Have a great holiday.
See on Wednesday, January 5,
Peter
"Because pro-Israel politicians and establishment American Jewish leaders are more tolerant of antisemitism when it doubles as support for Israel."
I've noticed that this is a tendency on both sides of the Israel-Palestine aisle. I agree with you that American Jews and Jewish leadership are more tolerant of antisemitism when it comes as support for Israel. Certainly I've never see any op eds from Jewish leadership denouncing an anti-Semitic Republican's vote for aid to Israel.
Likewise, though, on the other side of the aisle among the anti-Zionists, of which the author counts himself a member, there is also a considerable amount of tolerance for antisemitism when it doubles as "mere criticism of Israel" and Zionism. Many of the prominent anti-Zionist news sources and web spaces such as Mondoweiss and Electronic Intifada spread anti-Semitic tropes like the one espoused by Donald Trump. In the author's previous article about Zionist vs. anti-Zionist polls, there was at least one anti-Zionist commentator arguing that Jews were not a people. Maybe the author should remove the log from his own eye (and substack) before removing the mote from others.
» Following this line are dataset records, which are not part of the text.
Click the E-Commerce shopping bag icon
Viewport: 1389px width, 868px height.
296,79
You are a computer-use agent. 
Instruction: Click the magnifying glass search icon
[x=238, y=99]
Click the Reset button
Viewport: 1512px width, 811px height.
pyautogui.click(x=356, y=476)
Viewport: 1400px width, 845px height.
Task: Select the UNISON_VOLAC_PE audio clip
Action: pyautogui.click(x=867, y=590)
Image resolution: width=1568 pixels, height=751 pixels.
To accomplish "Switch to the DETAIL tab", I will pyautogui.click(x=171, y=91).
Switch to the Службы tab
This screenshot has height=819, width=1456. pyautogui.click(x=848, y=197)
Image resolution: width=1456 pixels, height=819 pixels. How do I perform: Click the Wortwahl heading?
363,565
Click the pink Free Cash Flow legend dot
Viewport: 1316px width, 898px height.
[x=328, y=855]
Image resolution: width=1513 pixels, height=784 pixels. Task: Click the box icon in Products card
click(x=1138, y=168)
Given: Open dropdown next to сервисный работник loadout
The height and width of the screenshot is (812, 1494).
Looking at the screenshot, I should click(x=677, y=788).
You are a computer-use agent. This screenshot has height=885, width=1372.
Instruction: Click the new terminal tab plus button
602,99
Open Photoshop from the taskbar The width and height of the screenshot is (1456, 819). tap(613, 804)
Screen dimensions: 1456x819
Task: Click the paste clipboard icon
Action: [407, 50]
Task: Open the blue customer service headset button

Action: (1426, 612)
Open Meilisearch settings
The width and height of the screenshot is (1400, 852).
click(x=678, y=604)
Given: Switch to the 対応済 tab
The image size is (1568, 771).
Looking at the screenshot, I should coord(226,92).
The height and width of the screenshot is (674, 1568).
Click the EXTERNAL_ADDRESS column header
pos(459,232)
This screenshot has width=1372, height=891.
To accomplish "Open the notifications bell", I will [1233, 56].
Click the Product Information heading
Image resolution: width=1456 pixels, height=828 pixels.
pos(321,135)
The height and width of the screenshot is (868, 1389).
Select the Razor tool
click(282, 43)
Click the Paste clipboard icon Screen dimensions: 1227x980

Yes, it's bad when the septuagenarian, disgraced, massively unpopular, twice impeached, historically reviled former President spreads anti-Semitic tropes. It's also bad when the young, celebrated, popular, Rolling Stone lionized, "anti-racist," "progressive," "human rights loving" Ilhan Omar says it. It is also bad when Mondoweiss, Electronic Intifada, mainstream Palestinian and Arab politicians, and anti-Zionists say it. Not that I would expect to hear such condemnations from Peter Beinart directed at that last group.
I think it's interesting that leftists like Beinart always insist on holding Israel to a higher standard than its fascist neighbors like Palestine because Israel is a Western liberal democracy. Yet they don't understand why others don't want to hold Donald Trump to the same standard as the self-proclaimed anti-racist, anti-hate speech, pro-immigrant, pro-tolerance, pro-diversity members of the Democratic Party. Funny how that works.